Many initiation rites would have to be remarkably reworked to erase toxic attitudes that condition boys to disregard girls, contributing to an already out-of-hand culture of rape and femicide.
Expanding cosmopolitan initiation programmes where boys and girls are initiated together and taught the values of (self) respect, among others, may be worthwhile.
Last week, I indicated that Prof Palamagamba John Kabudi was less than comprehensive in his history of identity politics in Tanzania.
Forget his erasure of DO Misiani, whose story would have forced the professor to acknowledge that Misiani was fleeing the intolerance of the Moi State, Prof Kabudi was also silent on a more urgent question.
Is Tanzania today a tolerant society, free of othering on the perceived basis of origins and ethnic language?
Can it honestly describe itself as a capitalist nation that has disavowed ethnic identity as a tool of accumulation and a vehicle to access and retain power? I have it on good record that it can’t, not anymore.
The control of a society’s memory — regulating what is remembered and what is ignored or erased — is a valuable tool for maintaining and legitimating political power.
When the State oversees the writing of history, it obliterates whatever threatens it.
Chinua Achebe declared, “until the lions have their own historians, the history of the hunt will always glorify the hunter”.
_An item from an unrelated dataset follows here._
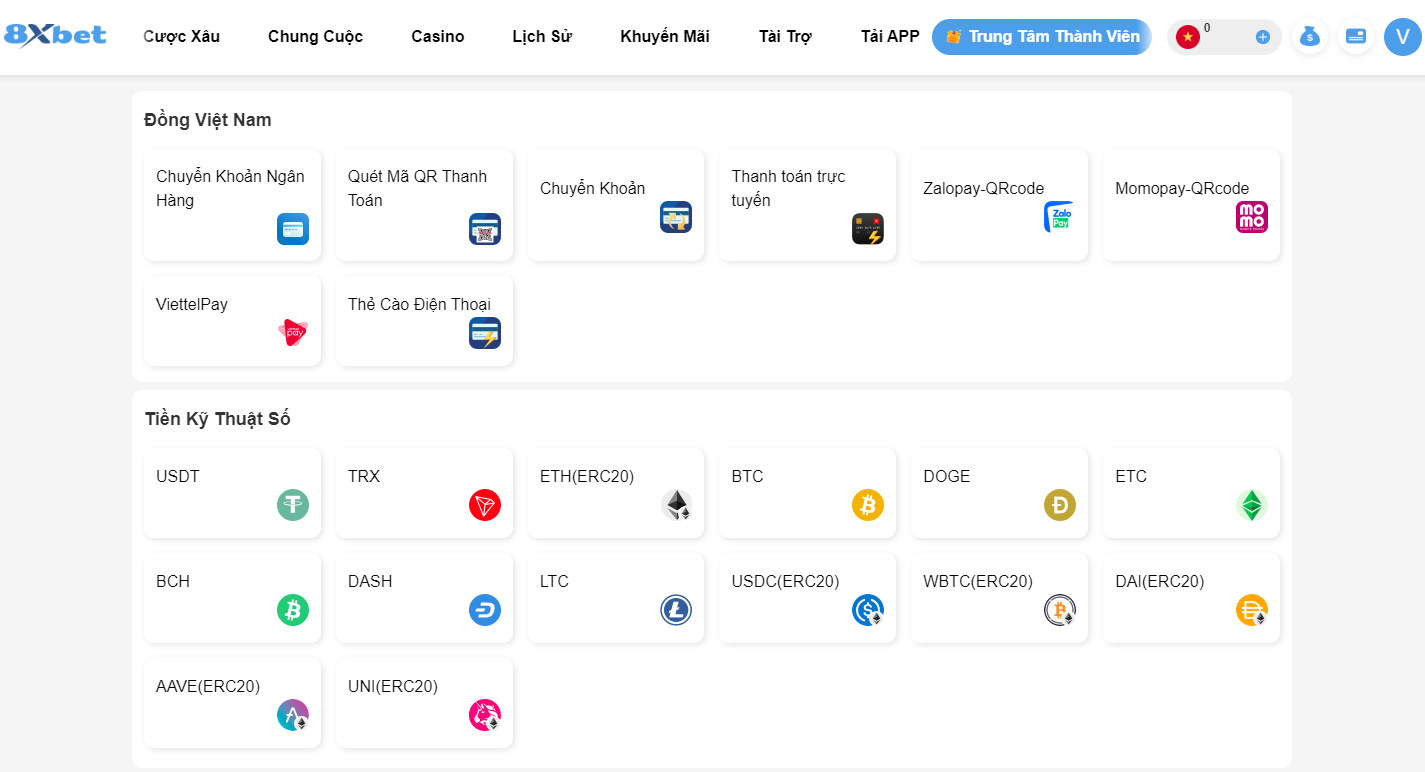Select the Momo pay icon

tap(1251, 217)
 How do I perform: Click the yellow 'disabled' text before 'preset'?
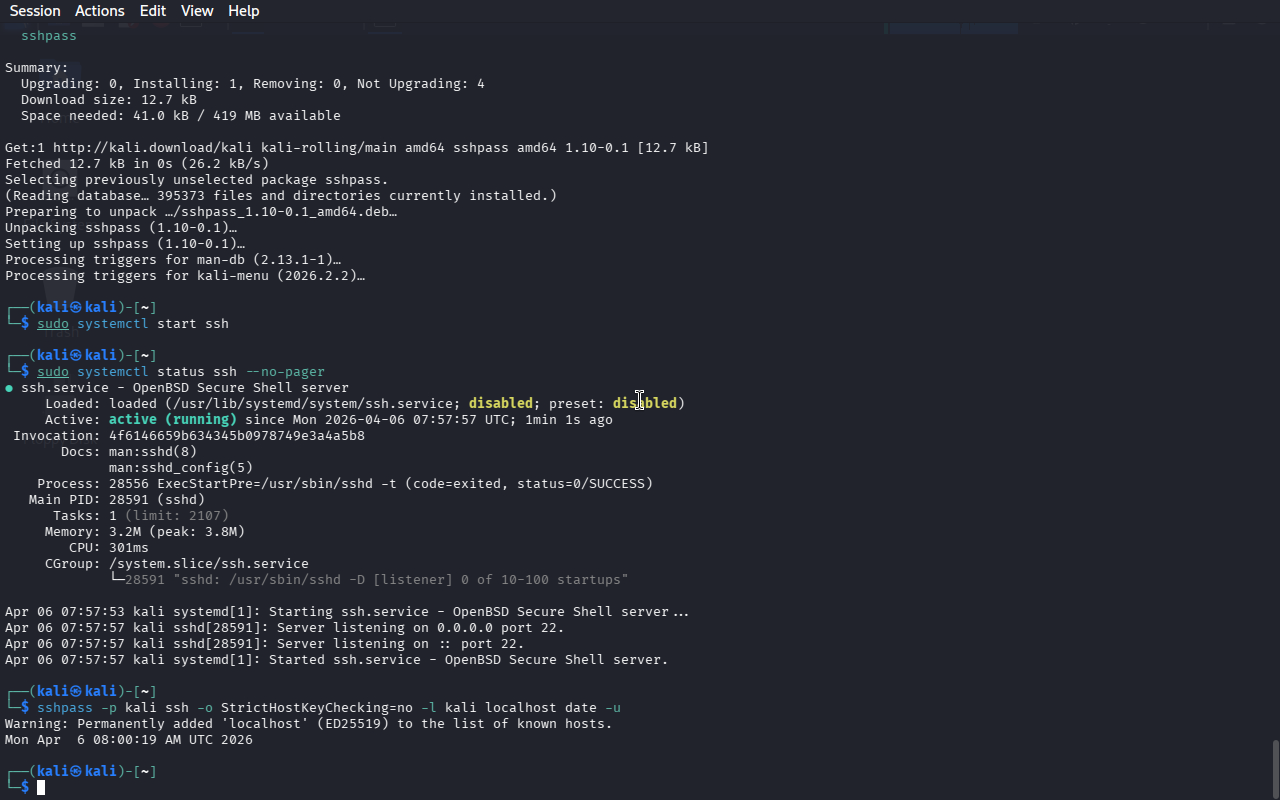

When BBI talks of “an official and inclusive” history, are they promising that this government is now ready to disclose all the official records it holds with regard to the acquisition of certain lands and the murders of Pinto, Mboya, Karumba, JM, Ouko, Msando, and all those others for whom every stone that would have led to their murderers remains resolutely unturned?
What would a comprehensive history of the Turkwel Hydroelectric Power Station or the Kisumu Molasses Plant look like?
What would an inclusive history of the 1969 oathing in Gatundu include?
The only business the State has in documenting histories is to make robust funding available to journalists, scholars, curators, and artists to do their work.
That funding can be managed by the National Academy of Sciences or better still, by the long-awaited National Arts Council.
Armed with the requisite political will, the revamped Ministry of Culture that BBI dreams of, and a progressive Ministry of Education, can consort to conceive policies that will flatline ethnic suspicion and recalibrate national values. Ask me how another day.